--- Provided data Enclosed Below ---

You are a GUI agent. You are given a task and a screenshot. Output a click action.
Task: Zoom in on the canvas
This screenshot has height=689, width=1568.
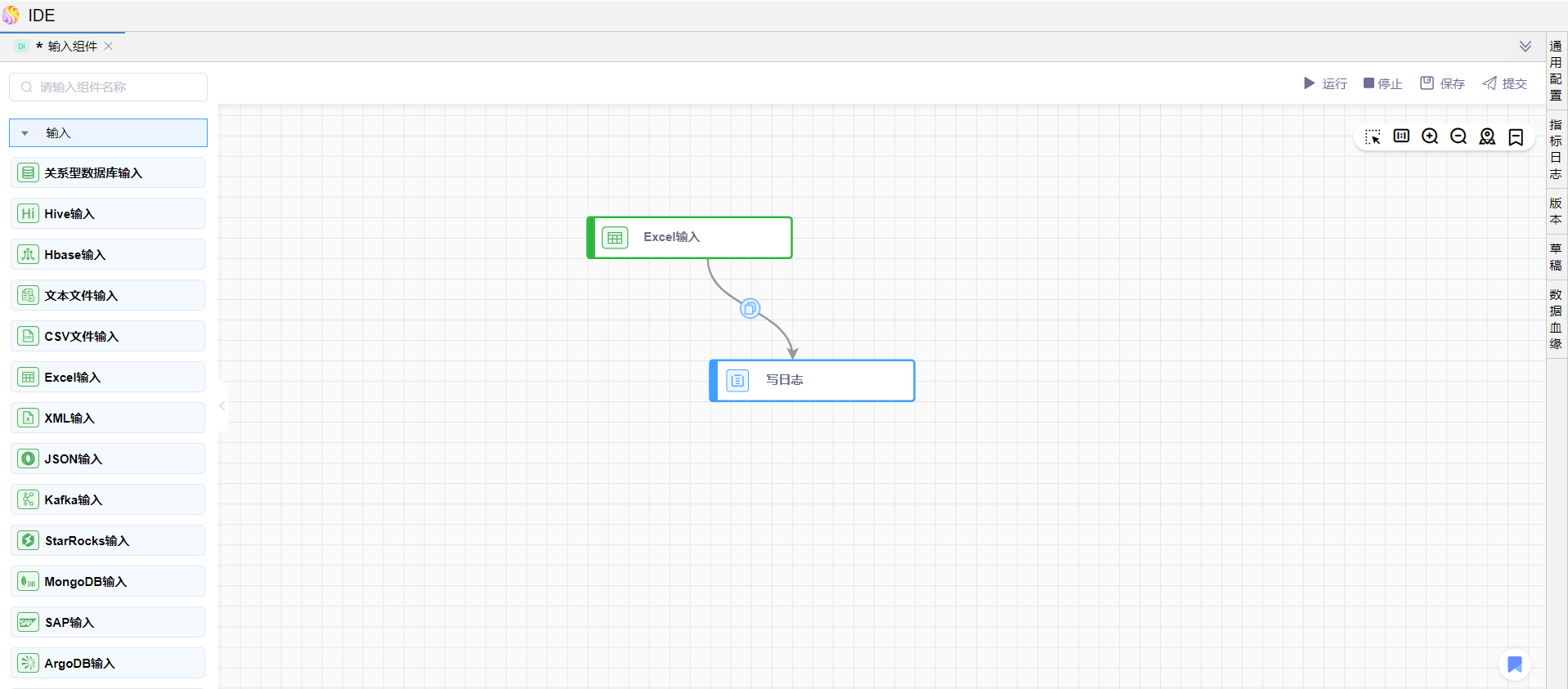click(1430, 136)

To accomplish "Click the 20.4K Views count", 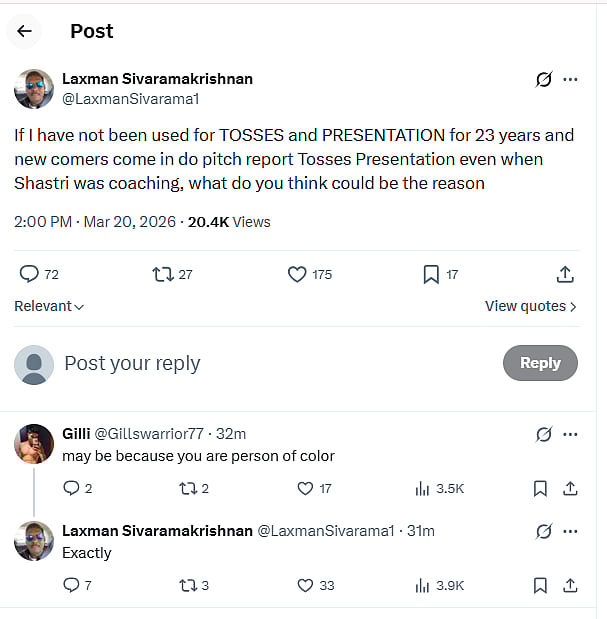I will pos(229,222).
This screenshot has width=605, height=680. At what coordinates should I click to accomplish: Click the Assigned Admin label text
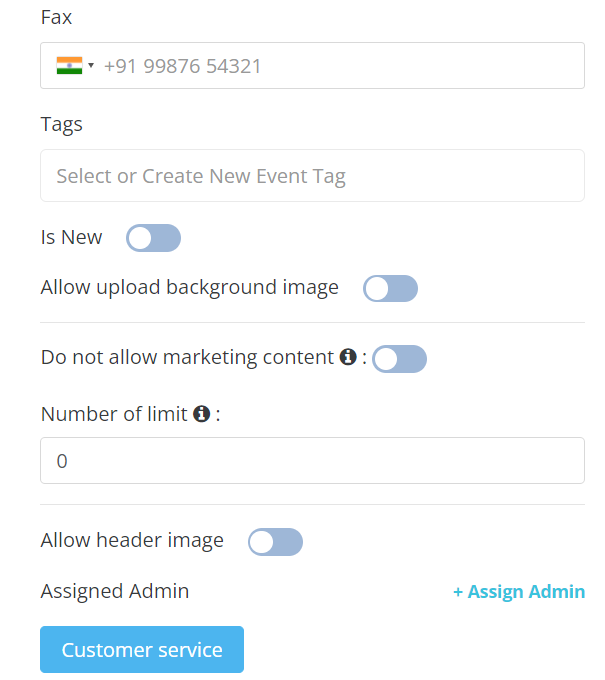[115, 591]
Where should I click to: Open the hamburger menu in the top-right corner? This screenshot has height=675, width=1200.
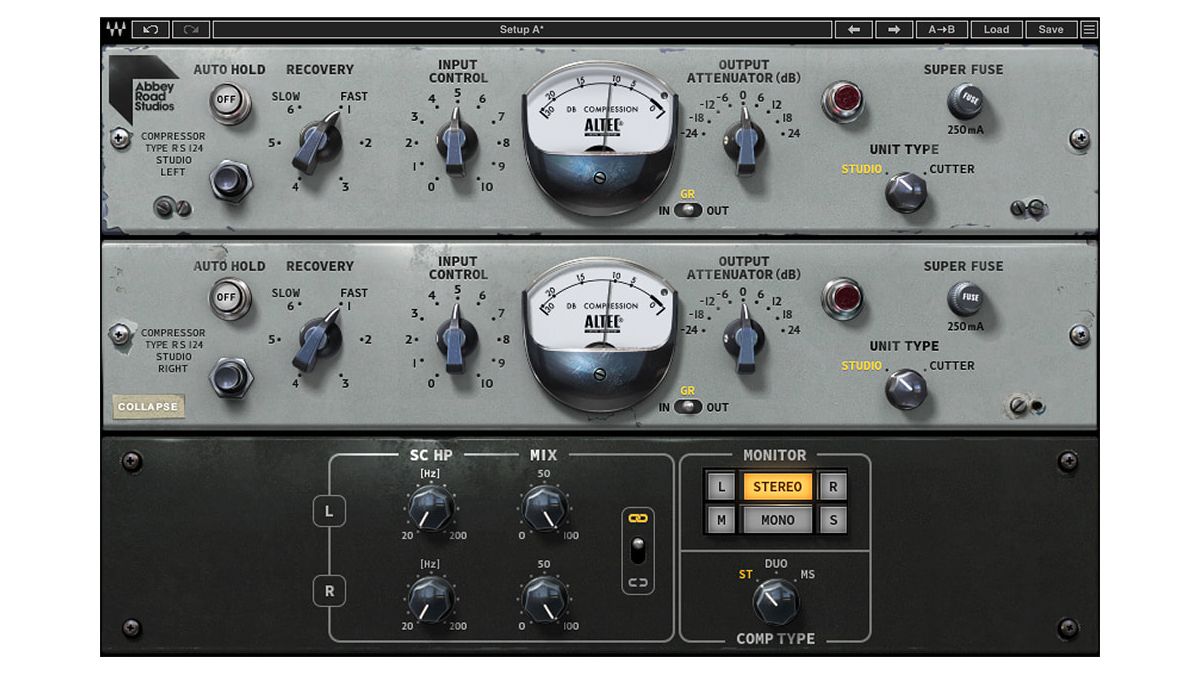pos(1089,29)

--- End of Enclosed Provided data ---
--- Provided data Enclosed Below ---

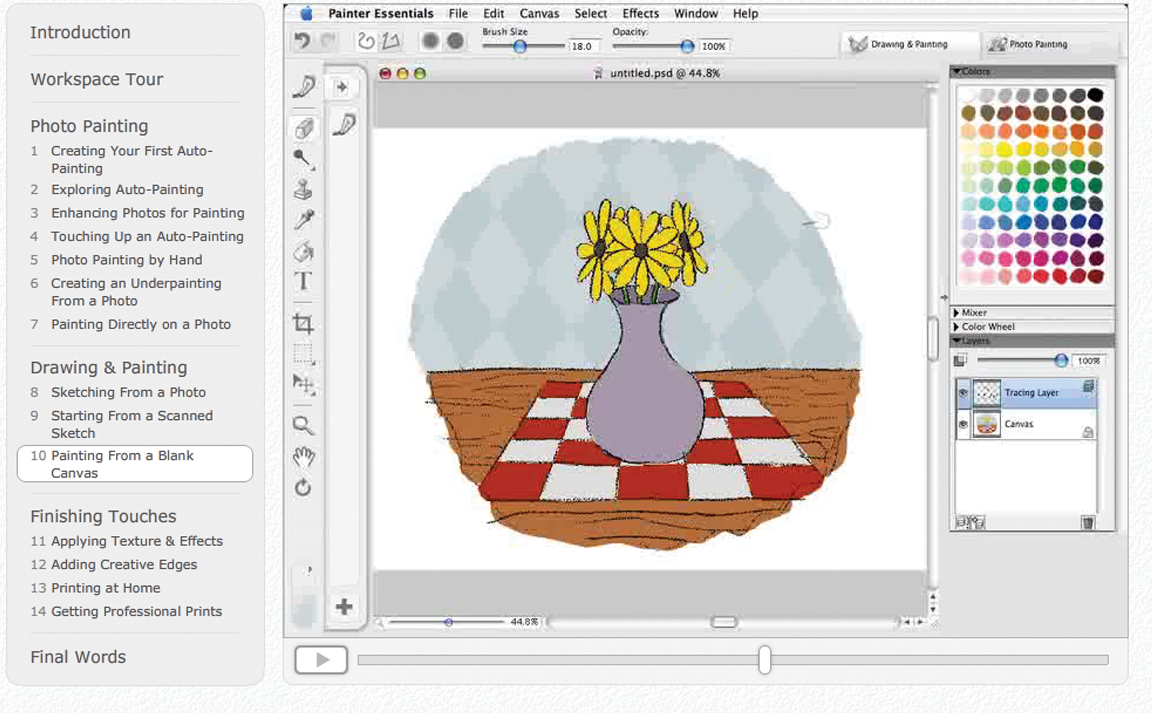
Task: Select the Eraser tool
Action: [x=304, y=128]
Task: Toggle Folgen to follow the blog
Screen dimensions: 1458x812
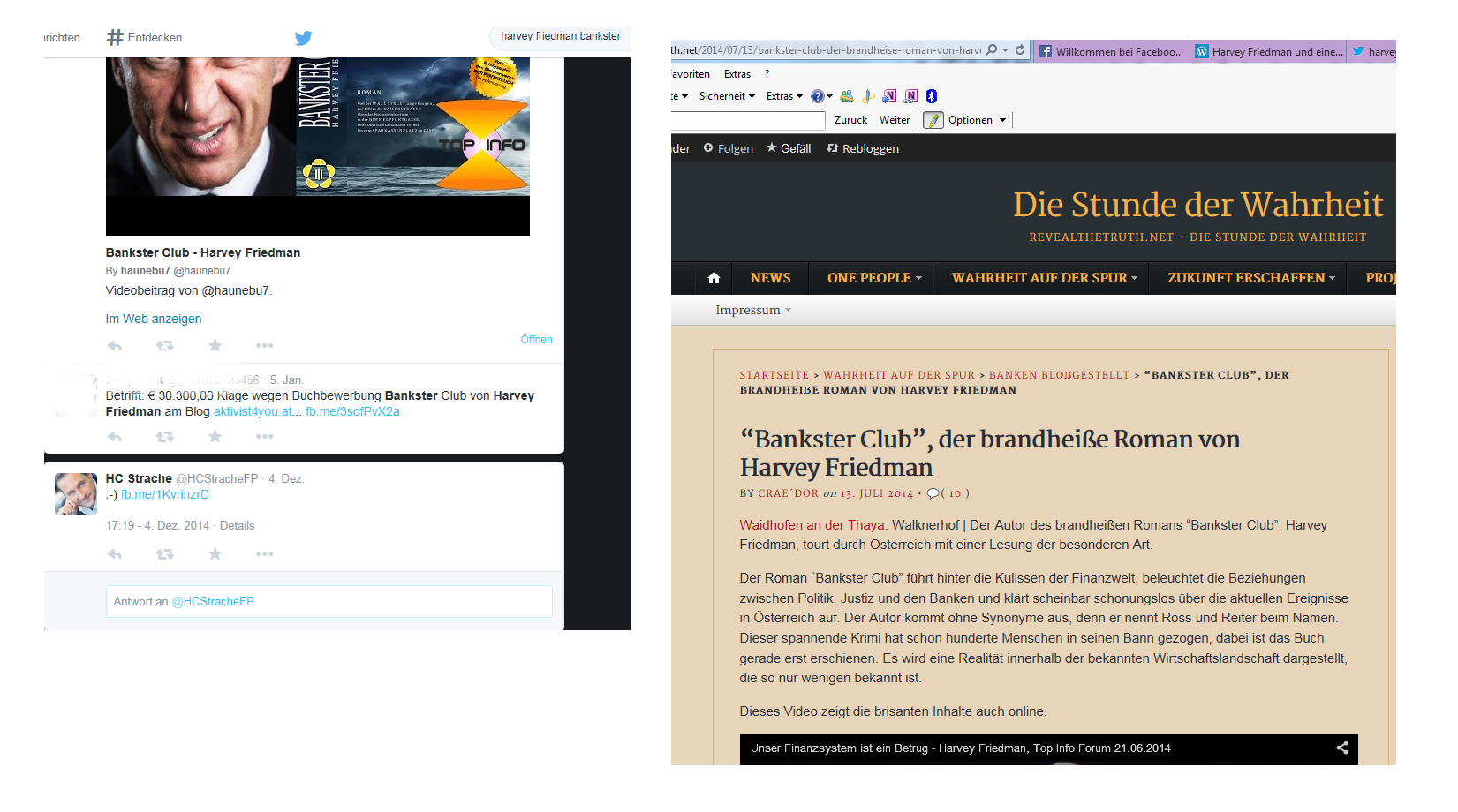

--- End of Enclosed Provided data ---
--- Provided data Enclosed Below ---

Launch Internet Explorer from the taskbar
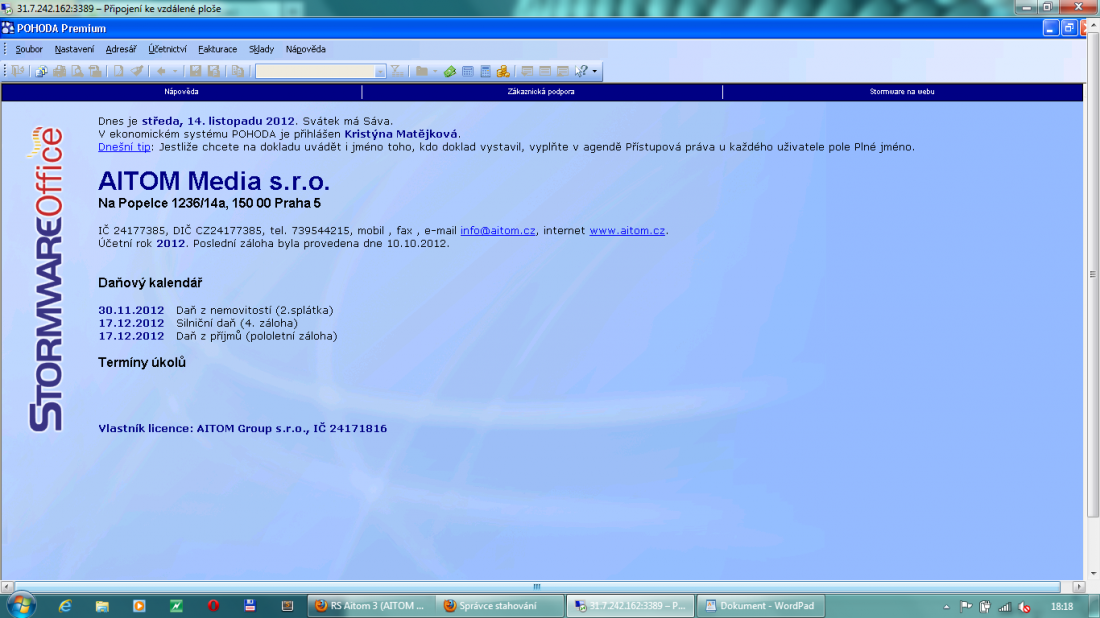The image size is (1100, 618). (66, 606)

--- End of Enclosed Provided data ---

→ Assignment:
Please copy, exactly and with nothing else, the lines above beginning at the line that has "Task: Toggle Folgen to follow the blog" and ending with the line that has "Screen dimensions: 1458x812".

→ Task answer:
Task: Toggle Folgen to follow the blog
Screen dimensions: 1458x812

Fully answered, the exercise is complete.